Der 30 Jahre alte Iraker wurde 1990 in Bagdad geboren. Fotos von seiner Facebookseite zeigen einen jungen Mann, der Vollbart ist gestutzt, die Haare an den Schläfen herrunterrassiert, das schwarze Haupthaar wellig. Er kam im Flüchtlingssommer 2015 nach Finnland, hatte dort einen Asylantrag gestellt.

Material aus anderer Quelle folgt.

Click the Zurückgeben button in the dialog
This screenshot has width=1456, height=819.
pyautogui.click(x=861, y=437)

Dieses Bild postete Sarmad A. auf Facebook. Mit diesem Auto rammte er später mehrere Motorradfahrer auf der A100.
Dieses Bild postete Sarmad A. auf Facebook. Mit diesem Auto rammte er später mehrere Motorradfahrer auf der A100.

© Facebook/Sarmad A.

Im März 2016 kam er nach Berlin, lebte ab August in einer Gemeinschaftsunterkunft in Treptow-Köpenick. Seit Oktober 2019 wohnte er bei seinem Bruder in Reinickendorf. A. war der Polizei bereits bekannt.

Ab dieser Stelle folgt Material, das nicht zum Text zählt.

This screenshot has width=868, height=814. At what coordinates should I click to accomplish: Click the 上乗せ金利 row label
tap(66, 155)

2018 fiel er in der Flüchtlingsunterkunft mit Körperverletzungsdelikten auf. Bei einem Vorfall bedrohte er auch Polizisten und rollte, wie jetzt auf der Autobahn, einen Gebetsteppich aus. Das Verfahren endete damals mit einem Freispruch wegen phasenweiser Schuldunfähigkeit, sagte Generalstaatsanwältin Margarete Koppers am Mittwoch im Rechtsausschuss des Abgeordnetenhauses.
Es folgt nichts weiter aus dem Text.